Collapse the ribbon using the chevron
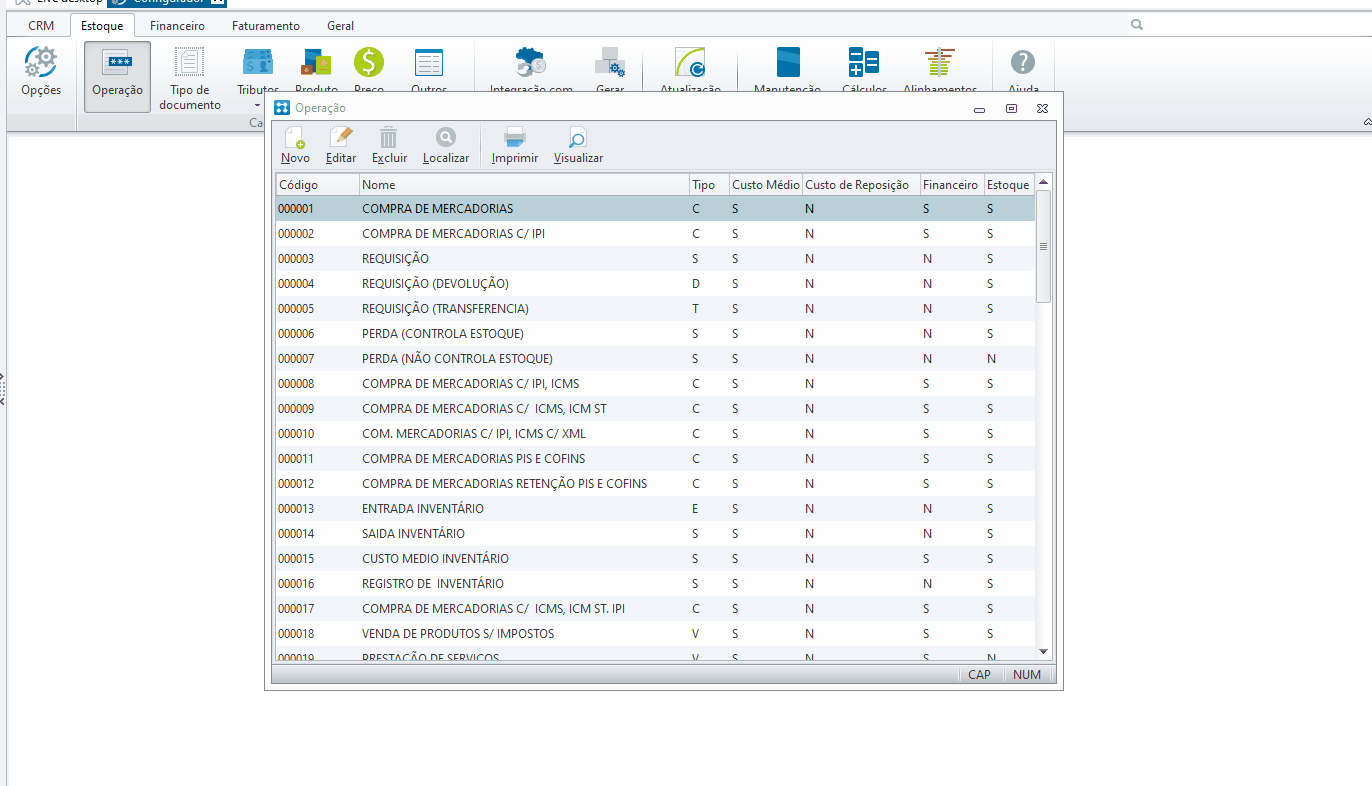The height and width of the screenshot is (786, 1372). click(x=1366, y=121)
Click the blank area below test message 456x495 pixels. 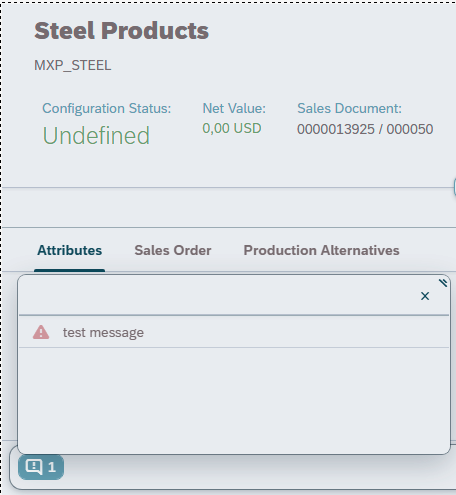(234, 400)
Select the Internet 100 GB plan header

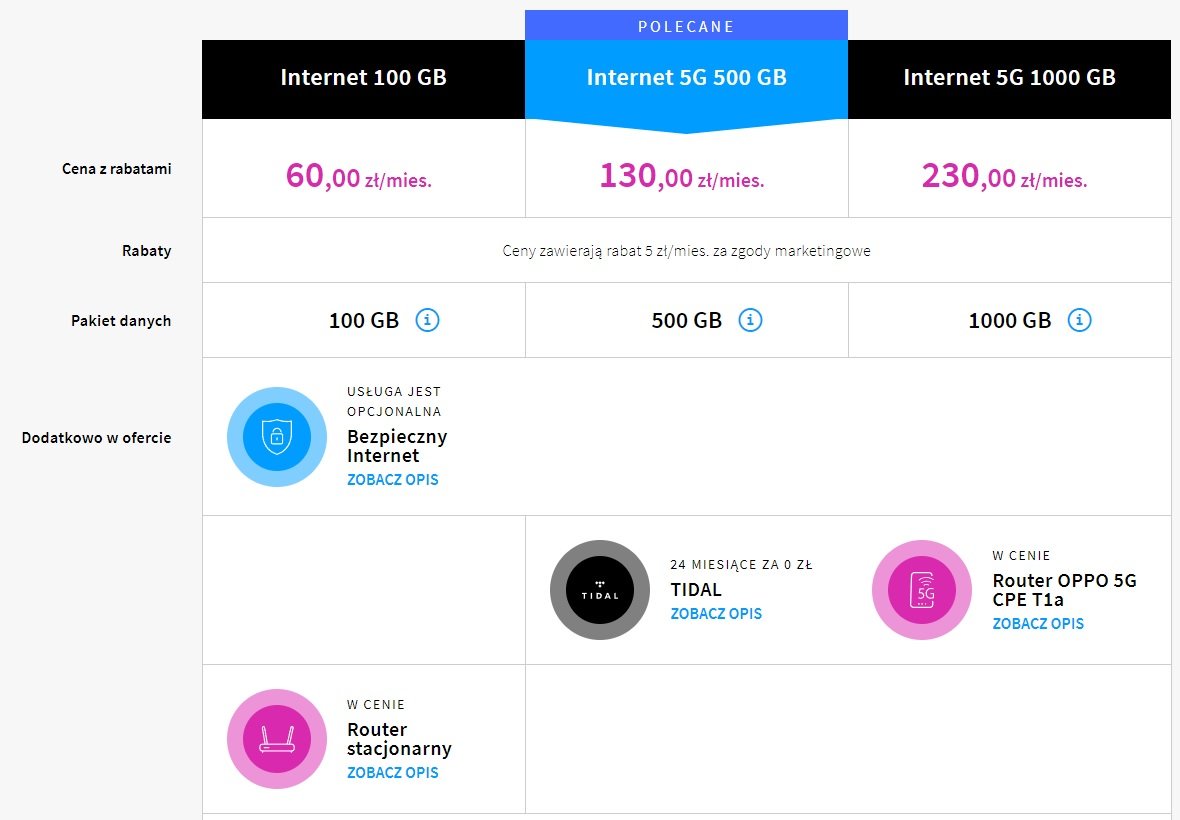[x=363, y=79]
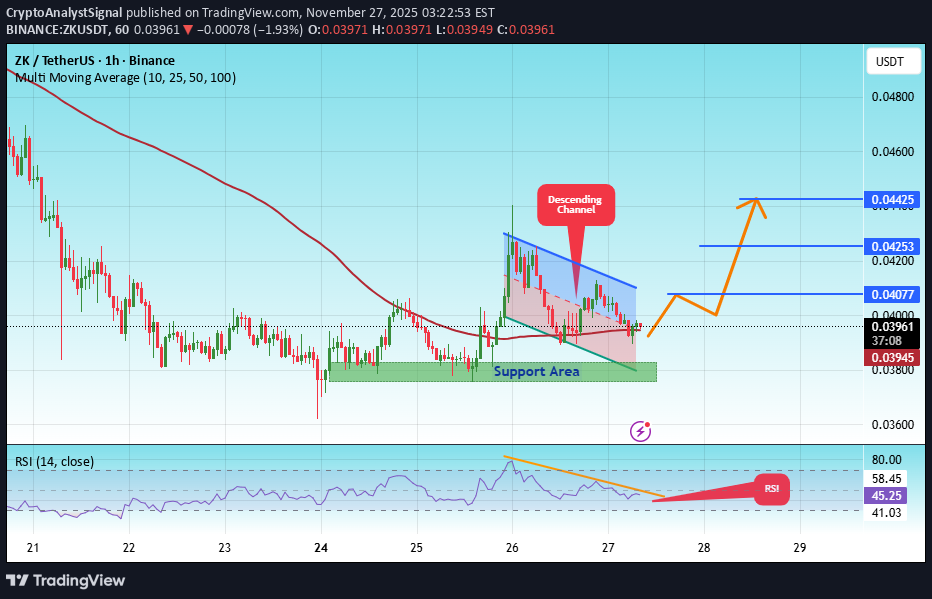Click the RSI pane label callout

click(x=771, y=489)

———

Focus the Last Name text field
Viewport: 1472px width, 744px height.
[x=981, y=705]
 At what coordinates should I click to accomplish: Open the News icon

———

→ WHAT YOU ARE ASKED TO DO
Retype the records above, but only those lines that fall between the line containing "Focus the Last Name text field" and the line containing "At what coordinates", with both of those lines included, exactly as written.

→ WRITTEN SOLUTION
Focus the Last Name text field
Viewport: 1472px width, 744px height.
[x=981, y=705]
 At what coordinates should I click to accomplish: Open the News icon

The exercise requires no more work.